Otherwise, Vultr was great to work with. They support a number of operating systems out of the box including FreeBSD and OpenBSD which I use heavily, had smaller machines than DO or Linode have which are great for testing purposes, and even support booting with custom iPXE scripts (which made it very easy for me to get a SmartOS image up and running).

Linode

Linode was the provider I had used most heavily in the past, so I went in with the most pre-conceived biases. I left them years ago after one too many bad security practices were exposed, in particular after breaches due to out of date software, a lack of two factor authentication, and after I submitted a report letting them know their login page was exposed over HTTP, only to get a reply that it didn’t matter because the form submitted to an HTTPS endpoint (which still didn’t change the fact that the form itself had just been served insecurely). However, I tried to go in with a fresh mind.

They now have two factor authentication, their site redirects to HTTPS, their customer support was great when I submitted a few small questions, and the documentation was generally well organized and complete.

I found two major problems when evaluating Linode’s offerings.

The first is that it’s hard to get custom images up and running if you don’t want to use theirs. For example, they have a guide to setting up FreeBSD that involves a lot of manual work setting up volumes, booting into rescue mode, copying data where it needs to go, associating those volumes with a cloud server, etc. whereas Vultr and DigitalOcean let you easily spin up an instance from an ISO or from another source with iPXE (in Vultr’s case).

The second big issue is that Linode doesn’t offer private networking. There is a private network that your servers can join, but it’s shared by the whole data center so you’ll have to be very careful with your firewall rules. This is the issue that is likely to be a deal breaker for me, which is sad because I loved their other offerings.

On a related note that might be an issue for some: they don’t offer Firewalls (although their website says these are “coming soon”). This is fine for the purpose of this comparison since as I mentioned before I wouldn’t be using Vultr’s firewall offering either and prefer to manage pf or nftables myself.

Otherwise, everything on Linode appeared to just work out of the box. One thing Linode offered that I liked over the other providers is Longview, their monitoring and metrics service. Although I likely wouldn’t use it for larger services where I’d want something under my own control (Prometheus), if I was just running a machine or two to host a blog or a mail server I’d love having some simple metrics I can look at.

Conclusions

After considering these options, I think each provider is most suited to the following:

Linode: I would likely choose Linode if I were running one off services such as a blog, a personal mail or chat server, etc.

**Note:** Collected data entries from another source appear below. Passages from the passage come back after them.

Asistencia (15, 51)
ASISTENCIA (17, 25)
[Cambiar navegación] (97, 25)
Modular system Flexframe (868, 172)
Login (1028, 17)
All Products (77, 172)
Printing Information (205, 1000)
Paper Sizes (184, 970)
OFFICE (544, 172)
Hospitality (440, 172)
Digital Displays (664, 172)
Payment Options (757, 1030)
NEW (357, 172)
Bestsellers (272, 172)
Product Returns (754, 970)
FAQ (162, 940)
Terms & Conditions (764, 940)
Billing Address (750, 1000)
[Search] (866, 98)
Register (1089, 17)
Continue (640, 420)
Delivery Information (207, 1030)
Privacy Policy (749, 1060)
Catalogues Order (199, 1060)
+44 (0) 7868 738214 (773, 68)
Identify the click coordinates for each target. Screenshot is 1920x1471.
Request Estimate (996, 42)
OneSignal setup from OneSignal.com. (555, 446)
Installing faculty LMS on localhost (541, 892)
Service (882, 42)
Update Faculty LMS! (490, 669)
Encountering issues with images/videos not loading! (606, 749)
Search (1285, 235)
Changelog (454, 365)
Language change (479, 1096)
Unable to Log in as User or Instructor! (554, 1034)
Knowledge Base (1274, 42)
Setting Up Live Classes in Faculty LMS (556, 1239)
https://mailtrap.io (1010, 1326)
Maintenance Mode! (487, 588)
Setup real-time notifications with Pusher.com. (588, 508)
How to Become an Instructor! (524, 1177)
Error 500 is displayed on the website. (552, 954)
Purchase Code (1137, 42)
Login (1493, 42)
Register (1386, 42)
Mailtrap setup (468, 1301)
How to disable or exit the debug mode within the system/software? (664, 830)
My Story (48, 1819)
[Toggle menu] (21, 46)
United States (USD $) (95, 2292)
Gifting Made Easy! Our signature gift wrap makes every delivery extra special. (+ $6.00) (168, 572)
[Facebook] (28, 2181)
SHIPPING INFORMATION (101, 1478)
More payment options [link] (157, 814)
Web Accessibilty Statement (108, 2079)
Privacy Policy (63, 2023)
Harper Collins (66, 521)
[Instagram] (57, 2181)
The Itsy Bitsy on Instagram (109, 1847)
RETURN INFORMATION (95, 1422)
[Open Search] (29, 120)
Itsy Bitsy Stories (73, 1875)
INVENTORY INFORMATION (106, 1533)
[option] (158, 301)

Vultr: This would be my pick for actual products requiring more complex infrastructure. If I were running several servers, a database, monitoring infrastructure, a firewall and loadbalancer, etc. that all needed private networking, I’d likely choose Vultr.

DigitalOcean: I would not use DigitalOcean unless I absolutely had to have managed PostgreSQL or some other feature not offered by the other providers.

2021-12-12 Update: as mentioned above in the DigitalOcean section, my new conclusion is “I would never use DigitalOcean under any circumstances”. If I were to be working on an existing project that was already using it, I would seriously consider investing the time and money to migrate if at all possible.